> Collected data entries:
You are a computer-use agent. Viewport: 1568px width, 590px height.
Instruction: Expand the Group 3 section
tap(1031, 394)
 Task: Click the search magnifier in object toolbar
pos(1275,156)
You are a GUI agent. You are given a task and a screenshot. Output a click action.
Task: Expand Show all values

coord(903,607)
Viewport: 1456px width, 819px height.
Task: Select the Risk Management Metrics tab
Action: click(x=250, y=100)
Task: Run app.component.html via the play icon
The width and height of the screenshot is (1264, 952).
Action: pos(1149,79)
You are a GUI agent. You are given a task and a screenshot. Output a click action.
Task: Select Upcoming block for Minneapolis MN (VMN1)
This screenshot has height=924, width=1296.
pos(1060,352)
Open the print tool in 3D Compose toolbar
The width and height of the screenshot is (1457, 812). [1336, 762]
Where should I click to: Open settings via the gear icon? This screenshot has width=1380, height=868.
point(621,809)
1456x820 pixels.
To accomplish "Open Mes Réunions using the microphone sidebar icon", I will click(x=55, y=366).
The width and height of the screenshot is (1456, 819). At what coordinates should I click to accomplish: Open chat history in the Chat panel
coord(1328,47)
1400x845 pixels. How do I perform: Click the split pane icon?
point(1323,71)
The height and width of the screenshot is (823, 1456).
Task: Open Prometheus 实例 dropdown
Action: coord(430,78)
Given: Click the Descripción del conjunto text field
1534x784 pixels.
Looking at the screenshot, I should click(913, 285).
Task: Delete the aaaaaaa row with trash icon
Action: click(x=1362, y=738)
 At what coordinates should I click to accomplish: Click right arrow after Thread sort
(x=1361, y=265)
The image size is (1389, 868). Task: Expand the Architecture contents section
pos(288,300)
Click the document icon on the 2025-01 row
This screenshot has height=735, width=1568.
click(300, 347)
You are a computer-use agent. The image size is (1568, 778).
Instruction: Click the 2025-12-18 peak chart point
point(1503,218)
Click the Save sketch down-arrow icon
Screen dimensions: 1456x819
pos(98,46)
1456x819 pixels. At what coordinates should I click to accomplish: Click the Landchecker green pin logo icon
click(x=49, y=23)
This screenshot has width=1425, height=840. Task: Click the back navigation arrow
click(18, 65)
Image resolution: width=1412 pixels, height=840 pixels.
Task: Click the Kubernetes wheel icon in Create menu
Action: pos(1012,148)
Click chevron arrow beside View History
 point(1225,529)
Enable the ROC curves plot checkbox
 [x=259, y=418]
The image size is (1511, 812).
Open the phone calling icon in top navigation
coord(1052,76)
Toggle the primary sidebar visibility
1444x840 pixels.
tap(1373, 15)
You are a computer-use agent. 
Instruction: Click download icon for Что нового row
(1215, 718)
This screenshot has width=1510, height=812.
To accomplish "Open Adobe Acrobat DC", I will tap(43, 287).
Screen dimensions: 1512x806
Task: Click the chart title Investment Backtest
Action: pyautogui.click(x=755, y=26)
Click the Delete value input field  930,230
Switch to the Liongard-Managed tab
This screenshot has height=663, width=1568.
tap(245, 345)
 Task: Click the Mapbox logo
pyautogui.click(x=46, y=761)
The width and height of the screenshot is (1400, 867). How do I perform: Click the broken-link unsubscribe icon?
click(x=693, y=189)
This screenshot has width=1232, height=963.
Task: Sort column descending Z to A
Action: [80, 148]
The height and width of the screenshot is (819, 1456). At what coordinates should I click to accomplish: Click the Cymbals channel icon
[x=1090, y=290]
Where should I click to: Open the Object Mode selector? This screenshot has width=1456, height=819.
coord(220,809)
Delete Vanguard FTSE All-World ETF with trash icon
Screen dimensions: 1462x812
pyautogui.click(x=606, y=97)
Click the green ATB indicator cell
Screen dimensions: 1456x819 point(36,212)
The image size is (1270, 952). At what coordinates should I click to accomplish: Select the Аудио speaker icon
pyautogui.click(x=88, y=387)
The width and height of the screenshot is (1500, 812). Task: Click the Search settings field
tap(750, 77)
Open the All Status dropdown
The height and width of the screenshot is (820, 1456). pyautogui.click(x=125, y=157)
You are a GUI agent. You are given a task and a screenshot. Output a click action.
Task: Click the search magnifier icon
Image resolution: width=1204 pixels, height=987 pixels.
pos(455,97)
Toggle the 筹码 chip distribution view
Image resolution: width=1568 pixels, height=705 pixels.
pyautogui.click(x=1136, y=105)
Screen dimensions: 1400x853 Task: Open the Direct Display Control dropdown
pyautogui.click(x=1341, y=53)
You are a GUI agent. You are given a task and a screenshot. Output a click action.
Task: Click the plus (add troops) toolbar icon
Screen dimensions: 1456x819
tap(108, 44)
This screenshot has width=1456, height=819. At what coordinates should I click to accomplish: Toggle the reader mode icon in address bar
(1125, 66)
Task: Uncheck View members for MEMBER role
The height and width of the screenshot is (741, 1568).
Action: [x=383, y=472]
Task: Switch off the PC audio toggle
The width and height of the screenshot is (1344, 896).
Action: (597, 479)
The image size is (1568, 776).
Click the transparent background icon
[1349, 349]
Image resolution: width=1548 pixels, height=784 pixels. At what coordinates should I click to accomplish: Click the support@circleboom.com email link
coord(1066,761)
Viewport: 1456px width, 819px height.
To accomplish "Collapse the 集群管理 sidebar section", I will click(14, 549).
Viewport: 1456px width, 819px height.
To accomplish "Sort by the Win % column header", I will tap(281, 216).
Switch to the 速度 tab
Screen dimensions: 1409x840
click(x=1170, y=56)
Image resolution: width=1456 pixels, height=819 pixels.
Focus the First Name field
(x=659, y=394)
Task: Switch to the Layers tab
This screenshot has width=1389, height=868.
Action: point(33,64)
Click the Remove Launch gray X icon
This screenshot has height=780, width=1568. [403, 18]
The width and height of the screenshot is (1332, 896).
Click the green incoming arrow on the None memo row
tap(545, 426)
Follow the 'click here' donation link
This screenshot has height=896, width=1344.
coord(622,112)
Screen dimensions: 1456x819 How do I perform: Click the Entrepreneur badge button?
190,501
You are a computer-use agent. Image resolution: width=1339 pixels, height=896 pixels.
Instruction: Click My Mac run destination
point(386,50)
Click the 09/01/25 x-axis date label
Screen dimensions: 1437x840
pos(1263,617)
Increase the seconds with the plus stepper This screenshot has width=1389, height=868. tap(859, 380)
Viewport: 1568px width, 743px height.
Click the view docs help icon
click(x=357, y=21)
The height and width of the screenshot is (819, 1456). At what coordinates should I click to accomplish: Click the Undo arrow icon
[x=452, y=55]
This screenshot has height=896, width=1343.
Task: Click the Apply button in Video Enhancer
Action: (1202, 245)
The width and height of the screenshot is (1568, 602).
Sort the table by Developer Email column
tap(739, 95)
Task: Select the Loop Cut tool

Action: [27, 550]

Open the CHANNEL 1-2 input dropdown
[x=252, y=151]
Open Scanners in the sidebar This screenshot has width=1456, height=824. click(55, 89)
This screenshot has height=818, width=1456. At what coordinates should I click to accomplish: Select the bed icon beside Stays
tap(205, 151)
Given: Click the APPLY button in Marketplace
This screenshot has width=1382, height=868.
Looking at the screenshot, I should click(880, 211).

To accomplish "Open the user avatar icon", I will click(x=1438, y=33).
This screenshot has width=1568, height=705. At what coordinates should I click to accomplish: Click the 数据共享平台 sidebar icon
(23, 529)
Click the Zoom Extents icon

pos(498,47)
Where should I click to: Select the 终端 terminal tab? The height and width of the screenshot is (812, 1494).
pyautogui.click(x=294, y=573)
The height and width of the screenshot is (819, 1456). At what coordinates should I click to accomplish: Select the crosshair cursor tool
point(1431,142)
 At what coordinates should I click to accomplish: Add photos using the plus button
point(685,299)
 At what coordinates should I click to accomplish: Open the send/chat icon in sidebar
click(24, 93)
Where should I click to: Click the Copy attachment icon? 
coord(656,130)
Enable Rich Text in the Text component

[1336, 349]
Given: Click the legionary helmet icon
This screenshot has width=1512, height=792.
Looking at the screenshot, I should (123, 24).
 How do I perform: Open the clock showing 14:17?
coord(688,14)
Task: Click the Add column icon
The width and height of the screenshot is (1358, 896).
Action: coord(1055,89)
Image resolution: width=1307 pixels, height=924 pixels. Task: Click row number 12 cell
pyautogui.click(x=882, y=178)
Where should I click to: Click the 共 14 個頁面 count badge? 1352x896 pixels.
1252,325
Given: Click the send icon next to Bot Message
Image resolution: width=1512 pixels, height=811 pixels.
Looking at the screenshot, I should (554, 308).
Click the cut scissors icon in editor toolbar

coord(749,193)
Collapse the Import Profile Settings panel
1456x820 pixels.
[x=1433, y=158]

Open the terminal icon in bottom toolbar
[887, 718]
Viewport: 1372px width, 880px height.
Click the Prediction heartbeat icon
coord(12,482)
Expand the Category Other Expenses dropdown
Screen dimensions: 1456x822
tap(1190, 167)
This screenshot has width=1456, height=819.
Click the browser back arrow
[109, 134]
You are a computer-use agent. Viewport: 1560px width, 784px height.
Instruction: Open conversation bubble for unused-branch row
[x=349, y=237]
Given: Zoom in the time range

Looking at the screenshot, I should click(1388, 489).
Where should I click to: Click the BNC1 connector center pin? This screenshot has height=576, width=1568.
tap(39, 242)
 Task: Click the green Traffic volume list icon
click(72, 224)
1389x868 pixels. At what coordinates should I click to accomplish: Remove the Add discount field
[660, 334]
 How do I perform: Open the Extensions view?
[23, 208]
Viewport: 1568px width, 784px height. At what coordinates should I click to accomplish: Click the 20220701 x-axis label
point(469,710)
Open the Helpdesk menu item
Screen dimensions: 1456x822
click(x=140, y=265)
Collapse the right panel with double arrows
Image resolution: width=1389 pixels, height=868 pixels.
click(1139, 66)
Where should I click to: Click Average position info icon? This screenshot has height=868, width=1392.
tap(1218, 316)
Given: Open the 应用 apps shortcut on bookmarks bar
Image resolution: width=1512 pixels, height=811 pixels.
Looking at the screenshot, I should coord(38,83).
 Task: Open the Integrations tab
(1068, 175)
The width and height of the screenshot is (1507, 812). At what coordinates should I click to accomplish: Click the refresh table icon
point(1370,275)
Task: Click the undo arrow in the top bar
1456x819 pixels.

> Work instructions: Taking the entries above, restate exactly those lines that fall between the line with "Task: Switch to the Layers tab" and the line with "The width and height of the screenshot is (1332, 896).", keeping both of those lines too.

> Written response:
Task: Switch to the Layers tab
This screenshot has width=1389, height=868.
Action: point(33,64)
Click the Remove Launch gray X icon
This screenshot has height=780, width=1568. [403, 18]
The width and height of the screenshot is (1332, 896).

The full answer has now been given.